Sydney Philharmonia Choirs | Rachmaninoff’s Vespers
July 20, 2024, Sydney Town Hall
This reviewer found tonight’s performance of Rach’s Vespers somewhat problematic. More on this later.
Many of us immersed in the world of choral music would agree that Sydney Philharmonia Choir’s Symphony Chorus is a very fine ensemble. It needs no introduction, it’s always superbly well-rehearsed, and this evening the singers (mostly) kept their eye on the conductor. They always blend – certainly no frustrated soloists there, and that’s as it should be.
In one sustained breath, so to speak, the choir maintained these sacred chants for well over an hour. Chants and rhythms so evocative (for me, at least) of folk melody that derives from that ancient peasant tradition of harmonic vocalisation. As we know, this form of musical expression is common throughout the world, familiar to us in the form of repetitive verse sung by African American slaves toiling on those southern plantations in the USA. Tonight’s choral splendour reminded me of the Slavic song festivals that I witnessed some years ago in Vilnius Town Hall. In happier times those visiting Ukrainian, Russian and Belorussian men, women and children dressed in their various national and local costumes were a triumph.
Wherever you find it, the melodic chant is mesmerising and unforgettable, so bravo to this wonderful choir and Brett Weymark.
What, then, did I find problematic? Let’s start with the acoustics in Sydney’s Town Hall, built more than a century before this science was beginning to qualitatively influence the design of auditoria. From where I was sitting it felt like clarity was difficult to achieve – by this I mean the quality of clarity one finds achieved in marble-floored churches where sound resonates. Which is understandable, because Sydney Town Hall is, well, Sydney Town Hall. I know of one or two churches within a few kilometres of Sydney’s CBD whose acoustics may have been better suited.
The inclusion of various musical instruments as accompaniments simply didn’t work for me – I thought, “can’t we just get on with it?” These skilled professionals attract no criticism from me, but their inclusion I felt simply got in the way. Let the choir speak for itself, I say; why try to improve on a masterpiece? One need look no further than Voces 8 and its recent concert at the Sydney Opera House. Their singing speaks for itself!
With an ageing population (yes, most of us at the event were at least in our 60s) I can understand that classical music is finding it increasingly hard to attract a younger audience, rather like church attendance. Theatre, too, is grappling with the same issues, however doctoring (improving….) the text of the playwright in some re-interpretive fantasy, invites scorn from the faithful, yet fails to attract a younger audience.
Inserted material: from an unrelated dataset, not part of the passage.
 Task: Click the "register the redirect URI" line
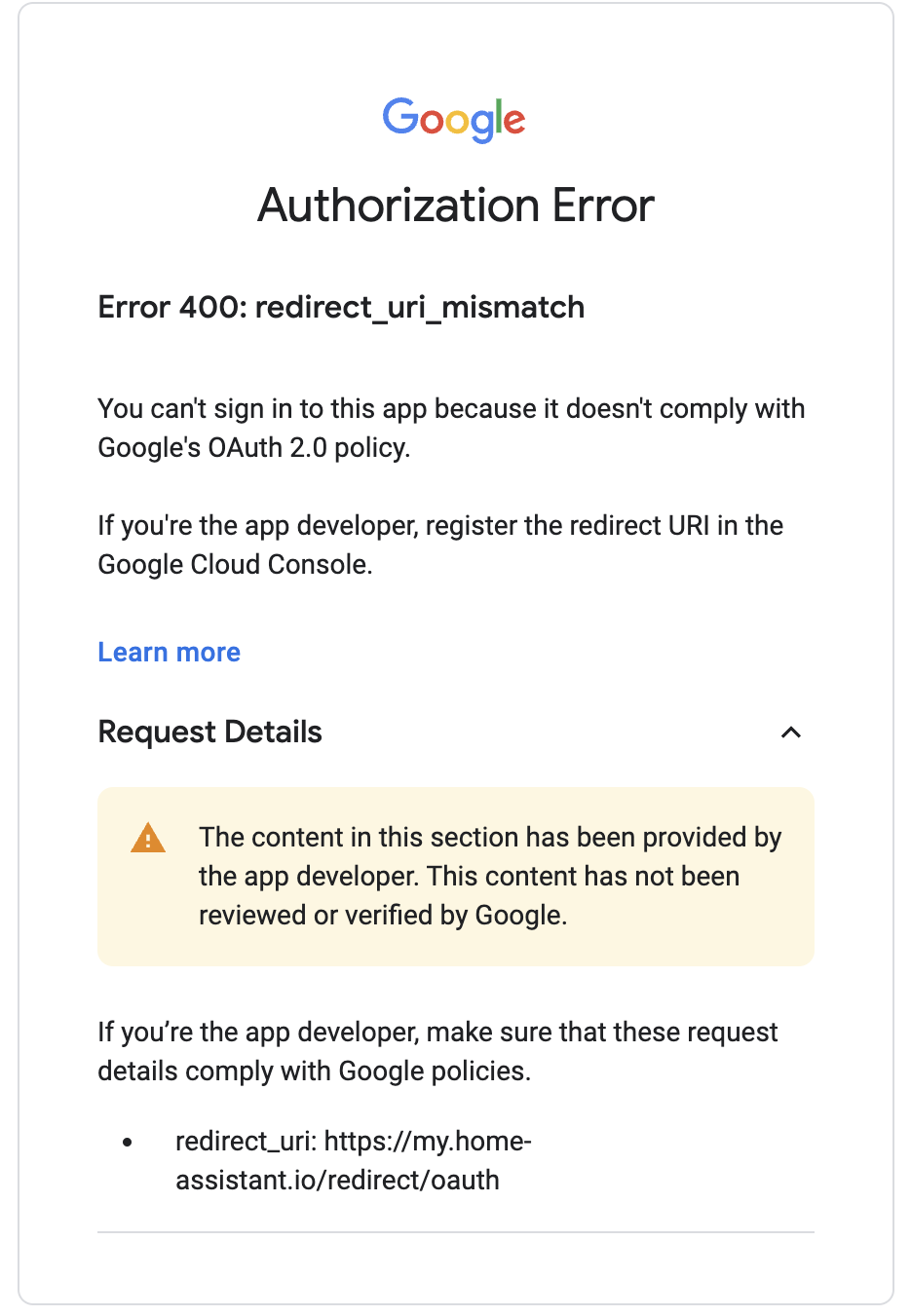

It’s plain to see that something needs to change, but in our case not the direction it took tonight.
I could have lived with the cello, sax and double bass, however I found the frequent ‘scene changes’, whereby the choir shape-shifts around the central performance space as the conductor and his rostrum is pushed around on a wheeled dolly, tiresome. In fact, a complete distraction. Yoga mats took up valuable seating space and reminded me of one great sleepover at a yoga retreat, but that’s just me. And I’m no fan at the end of a performance of those who dog whistle and whoop, and the screamers who let rip – though rarely at the Sydney Opera House where I think it would be frowned upon. While the whoopers clearly thought the performance worthy of all the noise, I just think they are in poor taste.
All up, I wonder what many of our Russian brothers and sisters who passed me on the stairs made of it? That said, Nick Russionello’s saxophony is never less than brilliant, whatever the setting!